Linear algorithm to make edge weights unique

Question

I have a weighted graph, and I want to compute a new weighting function for the graph, such that the edge weights are distinct, and every MST in the new graph corresponds to an MST in the old graph.

I can't find a feasible algorithm. I doubled all the weights, but that won't make them distinct. I also tried doubling the weights and adding different constants to edges with the same weights, but that doesn't feel right, either.

The new graph will have only 1 MST, since all edges are distinct.

Answer 1

Very simple: we multiply all weights by a factor K large enough to ensure that our small changes cannot affect the validity of an MST. I'll go overboard on this one:

K = max(<sum of all graph weights>, 
        <quantity of edges>)
        + 1

Number the N edges in any order, 0 through N-1. To each edge weight, add the edge number. It's trivial to show that

1. the edge weights are now unique (new difference between different weights is larger than the changes);
2. any MST in the new graph maps directly to a corresponding MST in the old one (each new path sum is K times the old one, plus a quantity smaller than K -- the comparison (less or greater than) on any two paths cannot be affected).

Yes, this is overkill: you can restrict the value of K quite a bit. However, making it that large reduces the correctness proofs to lemmas a junior-high algebra student can follow.

Answer 2

We definitely cannot guarantee that all of the MSTs in the old graph are MSTs in the new graph; a counterexample is the complete graph on three vertices where all edges have equal weights. So I assume that you do not require the construction to give all MSTs, as that is not possible in the general case.

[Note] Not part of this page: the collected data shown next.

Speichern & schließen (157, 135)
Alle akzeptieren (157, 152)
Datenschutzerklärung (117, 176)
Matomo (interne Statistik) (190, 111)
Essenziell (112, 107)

Can we always make it so that the new graph's MSTs are a subset of the old graph's? This would be easy if we could construct a graph without a MST. Of course, that doesn't make any sense and is impossible, since all graphs have at least one MST. Is it possible to change edge weights so that only one of the old graph's MSTs is an MST for the new graph? I propose that this is possible in general.

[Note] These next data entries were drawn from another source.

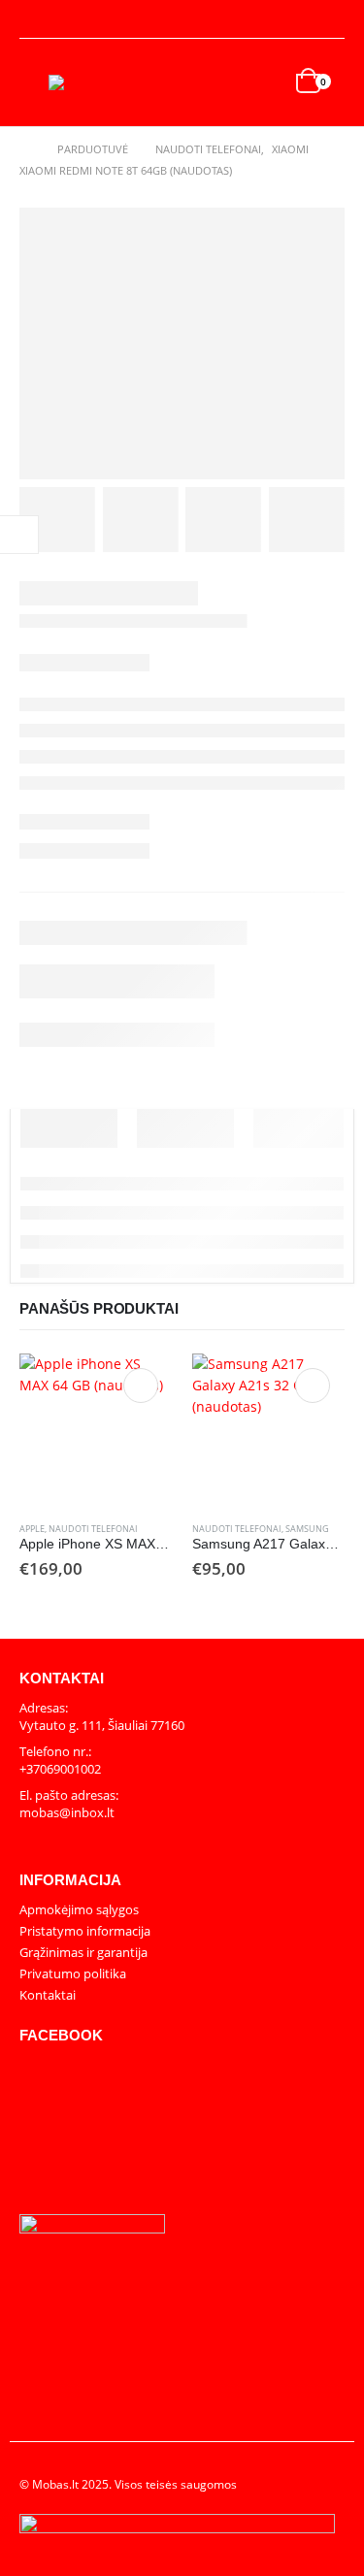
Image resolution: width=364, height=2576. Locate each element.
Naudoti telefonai (93, 1528)
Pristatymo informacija (84, 1931)
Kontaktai (47, 1995)
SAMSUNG (307, 1528)
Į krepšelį (140, 1385)
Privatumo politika (72, 1973)
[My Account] (34, 20)
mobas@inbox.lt (67, 1812)
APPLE (32, 1528)
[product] (96, 1430)
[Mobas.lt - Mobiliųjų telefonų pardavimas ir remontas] (87, 82)
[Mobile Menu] (34, 82)
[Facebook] (331, 19)
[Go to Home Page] (24, 149)
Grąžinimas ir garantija (83, 1952)
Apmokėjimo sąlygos (79, 1909)
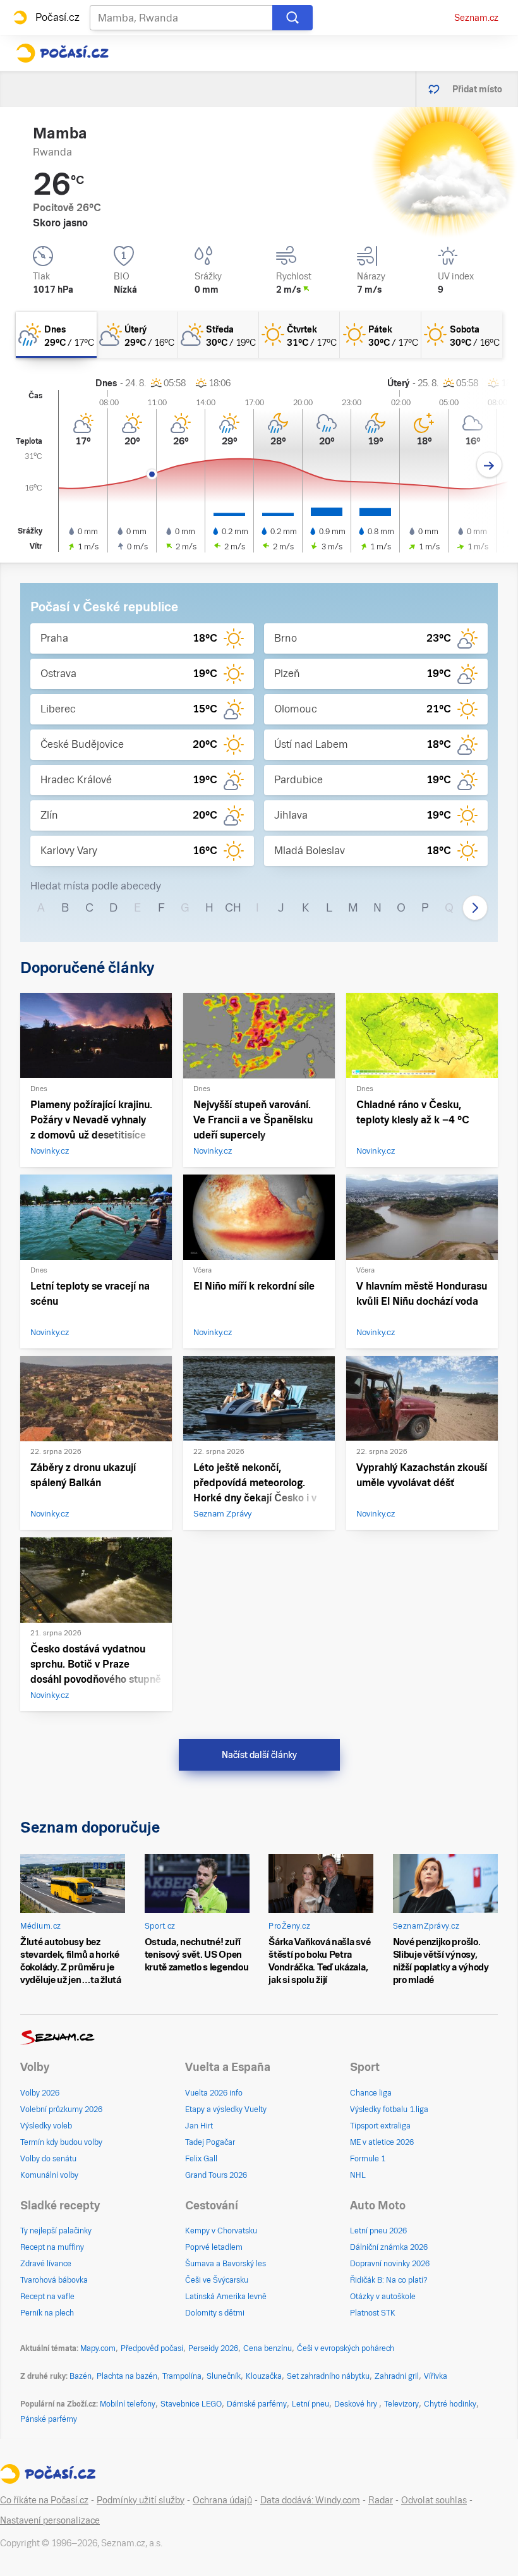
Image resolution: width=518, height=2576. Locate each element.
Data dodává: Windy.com (310, 2500)
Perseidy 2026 (213, 2348)
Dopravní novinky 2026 (390, 2263)
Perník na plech (47, 2313)
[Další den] (489, 465)
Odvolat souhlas (434, 2500)
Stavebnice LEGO (191, 2404)
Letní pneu (310, 2404)
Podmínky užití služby (140, 2500)
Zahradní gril (397, 2376)
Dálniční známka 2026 (389, 2247)
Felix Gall (201, 2158)
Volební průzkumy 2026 (61, 2109)
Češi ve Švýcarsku (216, 2280)
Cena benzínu (267, 2348)
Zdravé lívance (45, 2263)
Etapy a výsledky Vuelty (226, 2109)
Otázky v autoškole (383, 2296)
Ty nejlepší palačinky (56, 2230)
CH (233, 907)
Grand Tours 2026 (216, 2175)
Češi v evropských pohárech (345, 2348)
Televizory (401, 2404)
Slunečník (224, 2376)
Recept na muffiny (52, 2247)
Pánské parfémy (48, 2419)
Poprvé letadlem (214, 2247)
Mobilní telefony (127, 2404)
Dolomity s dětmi (214, 2313)
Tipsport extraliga (380, 2125)
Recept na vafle (47, 2296)
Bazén (80, 2376)
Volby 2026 (39, 2093)
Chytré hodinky (450, 2404)
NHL (358, 2175)
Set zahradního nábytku (328, 2376)
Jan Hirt (199, 2125)
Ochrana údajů (222, 2500)
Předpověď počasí (152, 2348)
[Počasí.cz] (62, 53)
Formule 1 (367, 2158)
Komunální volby (49, 2175)
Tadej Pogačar (210, 2142)
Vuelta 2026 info (214, 2093)
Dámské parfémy (257, 2404)
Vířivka (435, 2376)
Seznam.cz (476, 18)
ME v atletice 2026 (382, 2142)
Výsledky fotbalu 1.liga (389, 2109)
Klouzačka (264, 2376)
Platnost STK (372, 2313)
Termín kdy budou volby (61, 2142)
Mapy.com (98, 2348)
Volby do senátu (48, 2158)
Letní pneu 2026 (378, 2230)
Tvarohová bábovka (54, 2280)
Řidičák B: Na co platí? (389, 2280)
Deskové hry (356, 2404)
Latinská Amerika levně (226, 2296)
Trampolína (182, 2376)
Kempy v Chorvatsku (221, 2230)
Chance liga (371, 2093)
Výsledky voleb (46, 2125)
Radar (380, 2500)
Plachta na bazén (127, 2376)
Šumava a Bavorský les (225, 2263)
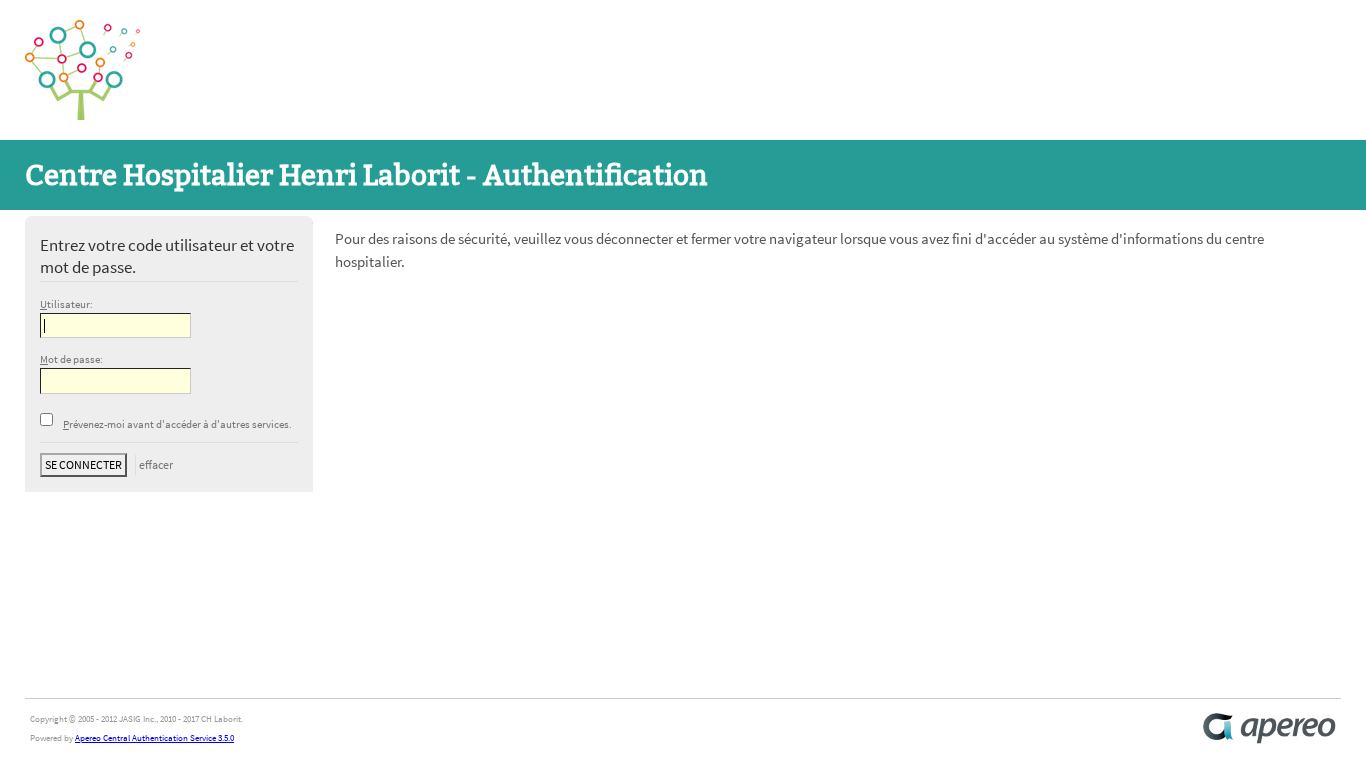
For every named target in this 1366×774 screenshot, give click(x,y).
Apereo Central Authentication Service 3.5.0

1. Determine some MST of the old graph.
2. Construct a new graph with the same edges and vertices, but with weights assigned as follows:
   • if the edge in the new graph belongs to the MST determined in step 1, give it a unique weight between 1 and n, the number of edges in the graph.
   • otherwise, give the edge in the new graph a unique weight greater than or equal to n^2, the square of the number of edges in the graph.

Without proof, it seems like this should guarantee that only the nominated MST from the old graph is an MST of the new graph, and therefore every MST in the new graph (there is just the one) is an MST in the old graph.

Now, one could ask whether we can do the deed with additional restrictions:

• Can you do it if you only want to change the values of edges that are not unique in the old graph?
• Can you do it if you want to keep relative weights the same for edges which were unique in the old graph?

One could even pose optimization problems:

• What is the minimum number of edge weights that must be changed to guarantee it?
• What is the weighting with minimum distance (according to some metric) from the old weighting that guarantees it?
• What is the weighting that minimizes the average change while also guaranteeing it?

I am hesitant to attempt these, what I believe to be much more difficult, problems.